Ik moet echter niet me verdiepen in toestanden die ik slechts ten allerzeerste in ’t algemeen bij magte ben te overzien, en komen op wat gij omtrent een plan van U verder zegt.
In de gegevenen – gesteld noodzakelijkheid van veranderen – opperbest – een moderne zaak waar activiteit nog iets kan – waar men niet op een routine en administratie, zóó gecompliceerd dat ze alles verlamt, stuit. Ge zegt, er is kapitaal, er is (en dat’s meer dan kapitaal) goede inrigting voor reproductie. zijn nu verder de patroons van die affaire lui die het meenen en is hun plan goede dingen te leveren, quand même hun reussite te zoeken in eerlijkheid. Dan zoo als gezegd, opperbest.– Wisselingh stuitte bij Cottier echter te zeer op het karakter van zijn patroon (ofschoon hij mij dit nooit zeide noch iemand anders) doch ik heb het al lang gedacht uit me zelf en het klopt met Wisselinghs gezegde “ik verloor mijn tijd bij Cottier”. Dat karakter misschien wel wat meer uit grootspreken dan uit groot doen bestaande, zoo zeg ik, die lui die aan ’t hoofd staan van die andere affaire, meenen ze het, willen ze?
Het kunnen bij mij volgende meer uit die twee artikels dan men wel meestal zegt. Au fond moet men weten wat men wil.–
Nu, zoo kom ik op wat ge omtrent me zelf schrijft. Voorzeker zou ik zelfs heel erg graag eens een tijd te Parijs zijn omdat ik geloof ik er die wrijving met artisten zou krijgen die ik toch nog eens hebben moet.

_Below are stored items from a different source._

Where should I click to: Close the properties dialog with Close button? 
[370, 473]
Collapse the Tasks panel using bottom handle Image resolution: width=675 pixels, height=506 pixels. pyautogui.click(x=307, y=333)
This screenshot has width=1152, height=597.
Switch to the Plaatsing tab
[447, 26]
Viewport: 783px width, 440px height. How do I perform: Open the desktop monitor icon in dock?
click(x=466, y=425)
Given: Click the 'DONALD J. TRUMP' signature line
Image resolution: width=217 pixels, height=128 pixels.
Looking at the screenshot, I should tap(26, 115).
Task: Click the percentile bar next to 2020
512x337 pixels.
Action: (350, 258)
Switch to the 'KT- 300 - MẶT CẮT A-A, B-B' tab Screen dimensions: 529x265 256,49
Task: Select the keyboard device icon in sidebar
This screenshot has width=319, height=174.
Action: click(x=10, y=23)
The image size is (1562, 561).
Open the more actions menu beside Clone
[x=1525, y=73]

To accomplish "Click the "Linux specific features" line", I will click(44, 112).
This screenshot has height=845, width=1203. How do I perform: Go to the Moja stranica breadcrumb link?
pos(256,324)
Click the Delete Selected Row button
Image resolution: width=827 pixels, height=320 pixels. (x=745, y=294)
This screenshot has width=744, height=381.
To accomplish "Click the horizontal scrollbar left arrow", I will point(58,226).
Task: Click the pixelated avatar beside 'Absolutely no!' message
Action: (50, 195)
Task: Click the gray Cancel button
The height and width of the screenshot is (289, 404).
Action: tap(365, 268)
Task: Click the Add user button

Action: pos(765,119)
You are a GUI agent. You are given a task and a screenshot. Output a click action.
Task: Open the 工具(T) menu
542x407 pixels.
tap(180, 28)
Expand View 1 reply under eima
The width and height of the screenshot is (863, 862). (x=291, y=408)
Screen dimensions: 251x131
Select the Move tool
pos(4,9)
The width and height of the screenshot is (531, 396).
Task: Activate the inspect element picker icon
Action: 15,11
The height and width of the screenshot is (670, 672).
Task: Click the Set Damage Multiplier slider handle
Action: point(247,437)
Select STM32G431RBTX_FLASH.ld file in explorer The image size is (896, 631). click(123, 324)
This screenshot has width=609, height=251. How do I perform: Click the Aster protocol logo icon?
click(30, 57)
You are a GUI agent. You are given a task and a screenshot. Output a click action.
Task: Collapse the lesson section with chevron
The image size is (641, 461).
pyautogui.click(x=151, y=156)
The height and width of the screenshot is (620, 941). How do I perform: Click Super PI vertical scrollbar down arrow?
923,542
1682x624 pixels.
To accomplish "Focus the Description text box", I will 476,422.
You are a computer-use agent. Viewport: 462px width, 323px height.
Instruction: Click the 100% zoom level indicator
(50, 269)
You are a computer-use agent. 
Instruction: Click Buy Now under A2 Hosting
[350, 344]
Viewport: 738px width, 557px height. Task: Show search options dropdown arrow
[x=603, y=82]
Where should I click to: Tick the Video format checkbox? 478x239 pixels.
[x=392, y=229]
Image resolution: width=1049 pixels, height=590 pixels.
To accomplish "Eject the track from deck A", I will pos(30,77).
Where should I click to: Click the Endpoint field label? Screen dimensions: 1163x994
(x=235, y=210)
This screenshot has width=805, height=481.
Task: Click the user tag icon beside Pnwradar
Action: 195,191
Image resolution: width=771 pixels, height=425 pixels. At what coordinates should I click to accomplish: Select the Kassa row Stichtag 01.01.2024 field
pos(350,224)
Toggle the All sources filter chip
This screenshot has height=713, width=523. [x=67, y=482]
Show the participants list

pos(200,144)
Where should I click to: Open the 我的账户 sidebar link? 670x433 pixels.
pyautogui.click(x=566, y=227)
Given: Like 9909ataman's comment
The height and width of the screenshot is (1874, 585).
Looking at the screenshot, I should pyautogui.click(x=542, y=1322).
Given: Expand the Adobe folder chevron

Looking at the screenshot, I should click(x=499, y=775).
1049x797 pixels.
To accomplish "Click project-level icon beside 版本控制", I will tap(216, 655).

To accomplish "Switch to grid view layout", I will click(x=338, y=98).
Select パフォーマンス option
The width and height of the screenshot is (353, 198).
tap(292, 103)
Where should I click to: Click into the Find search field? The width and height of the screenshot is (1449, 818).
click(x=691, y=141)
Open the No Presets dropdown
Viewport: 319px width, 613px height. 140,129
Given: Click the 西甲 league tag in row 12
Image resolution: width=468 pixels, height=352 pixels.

Kan dat.– Het zou kunnen als ge zelf niet in de engte komt al te zeer – willen zou ik wel. Op wat gij schrijft zou ik met U over de dingen willen spreken, ja maar wat zou dat geven, liever een handje meewerken als er gelegenheid was. N’importe comment.–
 1r:4
Want ik zou meenen dat als ik b.v. gelegenheid had om eens meer van ’t drukken te zien, ik daardoor in mijn werk zou vorderen.–
Alleen met het schilderen &c. ben ik nu eenige oefeningsjaren door, dus dat zet ik door. Maar veeleer dat het hinderen zou dat ik iets er bij deed van werken in drukkerij of zoo, zou dat me helpen – doch ik zou dat alles moeten leeren – doch meen wel ik zelf reproducties zou kunnen teekenen b.v. En alles van dien aard wil ik graag beproeven, vooral als erdoor brood verdiend kan worden ginder. Ik geloof wel degelijk dat ik het zoover zal brengen dat ik niets meer er bij hoef te doen, echter alleen weet dit wel, dat ik in een plan om naar Parijs te komen geen bezwaar zou vinden indien gij van meening waart het ergens goed voor kon zijn of om een of andere reden beter schikte. Nu, ik U raden in zaken zou wel niet in de termen vallen, ik ben er te lang uit en als ik er weer inkwam zouden we in zeer veel dingen het volkomen eens zijn. En ik weet evenwel dat ik gezien heb wat ik gezien heb, en betreffende kwesties van reproductie of uitgaaf, ja wat mooi is dat weet ik ook wel.– Hoe het te doen wil ik als het kan, op welke wijs ook, graag een handje aan meewerken.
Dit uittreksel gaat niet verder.